Federal-Mogul Corp.'s filing for federal bankruptcy protection last week made it the biggest auto supplier to seek help this year.
But other suppliers, even without the asbestos liabilities that plague Federal-Mogul, are provoking new concerns throughout stock and credit markets. Heavy debt, low stock prices, nonexistent or razor-thin profit margins and now lower automaker production schedules have left the industry ill prepared for a recession. At least two suppliers have quelled speculation about bankruptcy filings.
Tip of the icebergThe problems at highly visible suppliers such as Federal-Mogul "are just the tip of the iceberg," said consultant John Groustra. Many suppliers, particularly smaller, privately held companies, reorganize or restructure on an out-of-court basis; they never make the bankruptcy process and aren't public record, said Groustra, a partner with corporate turnaround firm Conway McKenzie & Dunleavy of Birmingham, Mich.
The day after Federal-Mogul's filing, Toronto supplier A.G. Simpson Automotive Inc. filed for Canadian court protection from creditors, and its U.S. operations filed for Chapter 11 protection. Simpson, a privately held maker of stamped metal parts, calls itself Canada's sixth largest supplier. The company ranks No. 100 on the Automotive News list of the largest suppliers of original equipment parts to North America.
Simpson once was the biggest independent maker of bumpers in North America. But automaker preferences for chrome steel bumpers moved to plastic bumpers or fascia because of their lighter weight and design flexibility.
A 'troubling time'Federal-Mogul, which is the 20th largest supplier, and Simpson Industries join Mexican Industries of Michigan Inc. and the Talon Automotive Group among major suppliers to file for bankruptcy protection this year. Last year, Breed Technologies Inc., Key Plastics LLC and Cambridge Industries Inc. were among the big companies that filed.
"This is a real troubling time for suppliers," said investment banker David Eberly, managing director of GMA Capital in Farmington Hills, Mich. "There are pressures across all fronts - from a stagnant market for cars, cost pressures up and down the supply chain, and shifts in the traditional operating markets because of online auctions."
Underlying investor concerns, he said, is the credit quality of these companies.

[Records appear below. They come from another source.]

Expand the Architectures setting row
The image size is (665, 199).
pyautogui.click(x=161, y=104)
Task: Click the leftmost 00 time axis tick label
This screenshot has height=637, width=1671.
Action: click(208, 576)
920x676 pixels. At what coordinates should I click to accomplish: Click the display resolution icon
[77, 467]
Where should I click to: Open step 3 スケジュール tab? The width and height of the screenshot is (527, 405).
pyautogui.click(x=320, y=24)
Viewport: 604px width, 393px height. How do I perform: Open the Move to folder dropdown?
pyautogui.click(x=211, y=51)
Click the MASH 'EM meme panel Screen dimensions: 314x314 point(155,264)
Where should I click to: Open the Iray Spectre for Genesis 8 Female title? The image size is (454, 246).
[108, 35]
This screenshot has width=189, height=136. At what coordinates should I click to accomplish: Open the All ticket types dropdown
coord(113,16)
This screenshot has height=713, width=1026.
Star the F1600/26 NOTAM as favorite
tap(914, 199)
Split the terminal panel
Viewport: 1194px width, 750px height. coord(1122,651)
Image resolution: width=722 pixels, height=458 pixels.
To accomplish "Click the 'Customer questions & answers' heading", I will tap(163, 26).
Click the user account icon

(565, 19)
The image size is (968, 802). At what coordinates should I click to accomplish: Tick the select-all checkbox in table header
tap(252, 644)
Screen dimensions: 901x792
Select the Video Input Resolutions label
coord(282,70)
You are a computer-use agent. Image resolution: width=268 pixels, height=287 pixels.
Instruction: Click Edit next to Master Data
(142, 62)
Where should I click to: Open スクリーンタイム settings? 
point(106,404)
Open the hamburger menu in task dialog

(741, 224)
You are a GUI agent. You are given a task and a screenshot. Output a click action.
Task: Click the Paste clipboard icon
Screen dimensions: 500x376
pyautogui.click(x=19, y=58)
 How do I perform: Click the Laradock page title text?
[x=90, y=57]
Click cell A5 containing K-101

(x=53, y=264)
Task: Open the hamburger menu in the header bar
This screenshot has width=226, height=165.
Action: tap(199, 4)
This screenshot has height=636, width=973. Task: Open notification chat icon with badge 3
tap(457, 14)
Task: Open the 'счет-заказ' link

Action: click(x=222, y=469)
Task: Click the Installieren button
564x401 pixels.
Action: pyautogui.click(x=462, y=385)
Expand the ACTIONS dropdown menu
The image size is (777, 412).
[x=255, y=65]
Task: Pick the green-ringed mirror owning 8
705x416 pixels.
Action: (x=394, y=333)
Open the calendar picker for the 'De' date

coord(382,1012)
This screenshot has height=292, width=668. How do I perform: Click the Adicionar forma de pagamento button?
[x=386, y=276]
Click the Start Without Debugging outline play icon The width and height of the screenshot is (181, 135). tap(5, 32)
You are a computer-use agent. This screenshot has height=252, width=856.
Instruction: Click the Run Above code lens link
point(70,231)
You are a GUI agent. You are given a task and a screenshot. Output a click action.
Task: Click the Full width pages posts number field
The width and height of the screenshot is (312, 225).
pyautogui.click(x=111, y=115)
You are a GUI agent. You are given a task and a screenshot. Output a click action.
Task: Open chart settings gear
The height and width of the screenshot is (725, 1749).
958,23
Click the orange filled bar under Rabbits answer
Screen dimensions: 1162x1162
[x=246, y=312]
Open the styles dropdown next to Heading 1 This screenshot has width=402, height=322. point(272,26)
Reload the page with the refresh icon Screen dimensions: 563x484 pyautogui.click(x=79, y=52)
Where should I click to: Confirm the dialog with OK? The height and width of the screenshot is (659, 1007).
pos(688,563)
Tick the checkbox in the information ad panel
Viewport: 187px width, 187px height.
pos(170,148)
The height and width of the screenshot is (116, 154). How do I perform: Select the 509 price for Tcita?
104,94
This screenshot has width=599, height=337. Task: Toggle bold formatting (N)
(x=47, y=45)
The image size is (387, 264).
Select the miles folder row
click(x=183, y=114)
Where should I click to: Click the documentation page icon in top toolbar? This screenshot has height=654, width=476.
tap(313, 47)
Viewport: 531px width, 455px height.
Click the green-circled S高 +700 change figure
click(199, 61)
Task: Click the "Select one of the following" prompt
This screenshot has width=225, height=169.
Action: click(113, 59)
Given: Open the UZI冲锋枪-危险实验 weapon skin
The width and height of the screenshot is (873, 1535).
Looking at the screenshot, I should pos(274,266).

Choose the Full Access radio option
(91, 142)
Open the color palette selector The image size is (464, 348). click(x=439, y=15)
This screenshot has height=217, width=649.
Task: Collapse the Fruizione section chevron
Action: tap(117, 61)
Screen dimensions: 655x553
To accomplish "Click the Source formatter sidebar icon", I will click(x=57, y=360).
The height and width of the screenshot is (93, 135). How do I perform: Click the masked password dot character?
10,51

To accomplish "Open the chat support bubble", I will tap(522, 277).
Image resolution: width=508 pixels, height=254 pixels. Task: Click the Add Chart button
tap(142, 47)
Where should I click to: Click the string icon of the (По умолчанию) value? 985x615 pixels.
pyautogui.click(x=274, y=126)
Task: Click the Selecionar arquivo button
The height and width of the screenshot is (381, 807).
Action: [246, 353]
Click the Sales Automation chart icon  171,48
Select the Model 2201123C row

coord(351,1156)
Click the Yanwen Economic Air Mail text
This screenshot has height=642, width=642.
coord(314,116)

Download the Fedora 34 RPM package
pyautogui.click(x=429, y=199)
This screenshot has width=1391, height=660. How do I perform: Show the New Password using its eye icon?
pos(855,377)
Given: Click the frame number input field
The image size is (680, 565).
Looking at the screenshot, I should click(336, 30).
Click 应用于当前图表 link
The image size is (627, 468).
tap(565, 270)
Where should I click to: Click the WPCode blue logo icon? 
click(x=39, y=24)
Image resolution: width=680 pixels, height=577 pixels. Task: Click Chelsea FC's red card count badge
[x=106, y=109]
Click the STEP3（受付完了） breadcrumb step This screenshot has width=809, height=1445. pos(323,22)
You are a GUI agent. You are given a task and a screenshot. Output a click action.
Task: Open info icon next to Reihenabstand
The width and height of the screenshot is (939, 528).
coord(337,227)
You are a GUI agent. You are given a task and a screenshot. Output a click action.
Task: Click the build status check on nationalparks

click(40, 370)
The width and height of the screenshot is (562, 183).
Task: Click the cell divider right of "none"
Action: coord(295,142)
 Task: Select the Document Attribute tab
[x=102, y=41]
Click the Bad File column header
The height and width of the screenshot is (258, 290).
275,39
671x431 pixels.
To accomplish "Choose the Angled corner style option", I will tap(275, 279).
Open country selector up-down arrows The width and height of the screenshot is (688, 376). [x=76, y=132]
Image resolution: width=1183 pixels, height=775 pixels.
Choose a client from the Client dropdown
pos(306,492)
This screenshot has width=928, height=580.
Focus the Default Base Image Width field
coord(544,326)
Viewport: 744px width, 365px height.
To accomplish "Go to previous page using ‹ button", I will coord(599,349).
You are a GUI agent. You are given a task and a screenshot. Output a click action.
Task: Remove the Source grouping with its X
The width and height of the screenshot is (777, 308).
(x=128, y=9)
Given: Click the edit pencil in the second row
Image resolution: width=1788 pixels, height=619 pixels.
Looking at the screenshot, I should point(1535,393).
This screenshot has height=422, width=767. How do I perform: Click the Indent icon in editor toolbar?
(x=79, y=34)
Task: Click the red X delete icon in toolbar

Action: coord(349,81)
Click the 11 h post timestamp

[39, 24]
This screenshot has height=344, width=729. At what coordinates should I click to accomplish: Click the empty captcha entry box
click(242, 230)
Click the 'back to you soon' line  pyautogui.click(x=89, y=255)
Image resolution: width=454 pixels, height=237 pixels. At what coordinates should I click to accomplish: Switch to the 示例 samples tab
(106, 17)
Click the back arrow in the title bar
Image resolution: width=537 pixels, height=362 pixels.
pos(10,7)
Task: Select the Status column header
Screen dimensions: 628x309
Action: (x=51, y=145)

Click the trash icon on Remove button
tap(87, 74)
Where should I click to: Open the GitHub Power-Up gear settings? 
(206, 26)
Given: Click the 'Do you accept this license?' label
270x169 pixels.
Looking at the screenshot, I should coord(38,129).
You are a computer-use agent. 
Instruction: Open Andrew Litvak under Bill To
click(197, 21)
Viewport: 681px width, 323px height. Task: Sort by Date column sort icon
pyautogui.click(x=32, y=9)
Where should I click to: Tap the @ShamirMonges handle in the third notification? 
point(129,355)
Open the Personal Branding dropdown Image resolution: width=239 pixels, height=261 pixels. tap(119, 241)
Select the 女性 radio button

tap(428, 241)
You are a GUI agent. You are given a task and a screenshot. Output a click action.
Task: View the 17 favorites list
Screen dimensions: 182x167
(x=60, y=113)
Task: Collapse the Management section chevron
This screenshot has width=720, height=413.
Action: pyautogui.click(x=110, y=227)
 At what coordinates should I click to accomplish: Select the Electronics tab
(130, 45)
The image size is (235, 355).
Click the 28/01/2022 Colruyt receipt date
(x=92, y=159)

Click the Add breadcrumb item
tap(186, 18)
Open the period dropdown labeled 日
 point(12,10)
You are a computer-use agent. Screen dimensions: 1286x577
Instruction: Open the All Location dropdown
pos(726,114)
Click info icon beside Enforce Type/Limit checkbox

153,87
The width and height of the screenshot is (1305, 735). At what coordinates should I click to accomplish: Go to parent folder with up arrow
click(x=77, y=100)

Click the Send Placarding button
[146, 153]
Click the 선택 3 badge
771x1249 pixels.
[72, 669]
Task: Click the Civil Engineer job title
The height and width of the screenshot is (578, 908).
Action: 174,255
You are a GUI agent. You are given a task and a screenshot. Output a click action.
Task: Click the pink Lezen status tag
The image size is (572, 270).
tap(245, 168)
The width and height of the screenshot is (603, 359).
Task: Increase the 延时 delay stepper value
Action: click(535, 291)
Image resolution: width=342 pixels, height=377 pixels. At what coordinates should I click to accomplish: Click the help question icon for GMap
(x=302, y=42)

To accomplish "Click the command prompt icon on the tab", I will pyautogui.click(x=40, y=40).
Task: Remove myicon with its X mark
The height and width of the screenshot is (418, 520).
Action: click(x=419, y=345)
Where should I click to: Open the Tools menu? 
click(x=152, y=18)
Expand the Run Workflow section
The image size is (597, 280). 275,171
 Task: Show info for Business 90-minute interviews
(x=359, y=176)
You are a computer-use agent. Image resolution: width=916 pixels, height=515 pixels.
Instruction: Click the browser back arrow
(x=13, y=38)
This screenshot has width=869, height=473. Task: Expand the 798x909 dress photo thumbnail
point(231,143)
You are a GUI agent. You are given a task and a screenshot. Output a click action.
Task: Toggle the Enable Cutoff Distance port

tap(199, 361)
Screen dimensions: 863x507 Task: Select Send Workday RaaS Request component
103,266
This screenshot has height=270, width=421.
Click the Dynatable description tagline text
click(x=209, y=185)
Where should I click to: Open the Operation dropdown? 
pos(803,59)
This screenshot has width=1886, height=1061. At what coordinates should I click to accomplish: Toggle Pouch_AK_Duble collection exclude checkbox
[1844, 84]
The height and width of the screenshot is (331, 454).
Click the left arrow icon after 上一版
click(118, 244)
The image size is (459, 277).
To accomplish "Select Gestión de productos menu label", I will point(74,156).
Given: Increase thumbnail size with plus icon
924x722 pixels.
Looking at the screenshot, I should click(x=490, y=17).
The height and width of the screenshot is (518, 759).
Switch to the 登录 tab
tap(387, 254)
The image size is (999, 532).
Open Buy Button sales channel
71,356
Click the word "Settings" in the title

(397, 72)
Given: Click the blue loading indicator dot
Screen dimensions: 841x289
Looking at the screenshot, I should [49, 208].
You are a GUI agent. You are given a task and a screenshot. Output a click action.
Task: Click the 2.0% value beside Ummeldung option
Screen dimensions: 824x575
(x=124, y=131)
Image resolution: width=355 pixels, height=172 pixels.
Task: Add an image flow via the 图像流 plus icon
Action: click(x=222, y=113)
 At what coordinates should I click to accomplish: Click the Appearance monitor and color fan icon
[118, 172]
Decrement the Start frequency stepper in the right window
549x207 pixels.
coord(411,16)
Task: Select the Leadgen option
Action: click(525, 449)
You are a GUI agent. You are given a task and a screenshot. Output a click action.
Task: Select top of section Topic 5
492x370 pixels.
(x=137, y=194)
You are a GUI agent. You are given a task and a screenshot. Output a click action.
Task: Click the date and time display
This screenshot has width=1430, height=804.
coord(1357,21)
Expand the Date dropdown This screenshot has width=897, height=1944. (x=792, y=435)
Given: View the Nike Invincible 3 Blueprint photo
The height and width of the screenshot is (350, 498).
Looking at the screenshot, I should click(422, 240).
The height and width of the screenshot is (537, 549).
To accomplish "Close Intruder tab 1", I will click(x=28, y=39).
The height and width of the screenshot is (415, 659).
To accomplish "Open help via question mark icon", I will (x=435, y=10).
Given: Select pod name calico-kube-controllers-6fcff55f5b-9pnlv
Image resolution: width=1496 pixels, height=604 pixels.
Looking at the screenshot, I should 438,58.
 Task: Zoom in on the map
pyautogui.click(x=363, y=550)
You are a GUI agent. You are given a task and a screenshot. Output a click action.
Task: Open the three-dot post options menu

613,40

Interest payments are eating large portions of cash flows, the equivalent of a corporate checking account. Federal-Mogul blamed asbestos liabilities for its ills, but the 102-year-old company piled up more than $3 billion in debt during an acquisition spree under former CEO Richard Snell.
And the current climate - darkened by the Sept. 11 terrorist attacks - is raising doubts about the health of other suppliers.
Calming employee fearsExide Technologies felt compelled to ease employee fears after a trade journal asserted that the world's largest lead-acid battery maker was planning a Chapter 11 filing. CFO Kevin Morano said Exide's bond and share prices have been under additional pressure since Sept. 11, "but we believe we are fine; there is no cause for concern.''
Tenneco Automotive Inc., a leader in ride-control and exhaust system products, also is fighting speculation that it is headed for bankruptcy court. Company CFO Mark McCollum has denied statements by some analysts that his company faces a 50-50 chance of filing Chapter 11 next year.
McCollum said Tenneco bond prices fell after Ford Motor Co. announced lower production schedules this year. McCollum called the market's reaction a "knee-jerk response" to industry cycle problems. But he conceded that the market thinks Tenneco is carrying too much debt.
Tenneco's $500 million of senior debt, or bonds, has fallen in price from a high in June of 56 percent of par, or face value, to just 43 percent of par. Bonds are sold in lots of $1,000 each; 43 percent of par means they are worth $430.
Tenneco has more than enough liquidity to cover expenses because of its $500 million line of revolving bank credit. Moreover, McCollum said much of the company's heavy capital expenditures for model launches are behind it for the year.
Its operations have been hurt by depressed conditions in its North American original equipment and heavy-duty market and in the global aftermarket. Its share price fell nearly 60 percent last month to $2.10, compared with a 10 percent fall in the S&P 500 Average. At the close of the business day on Thursday, Oct. 4, the price was $1.75.
In early September, Hayes Lemmerz International Inc. said it would restate its fiscal 2000 and first quarter 2001 earnings to "correct errors." The world's largest wheel maker saw the value of its bonds cut in half in early September.
Its total debt stands at 89 percent of total capitalization as of Aug. 31. A spokeswoman declined comment because the company is in the midst of its earnings restatement.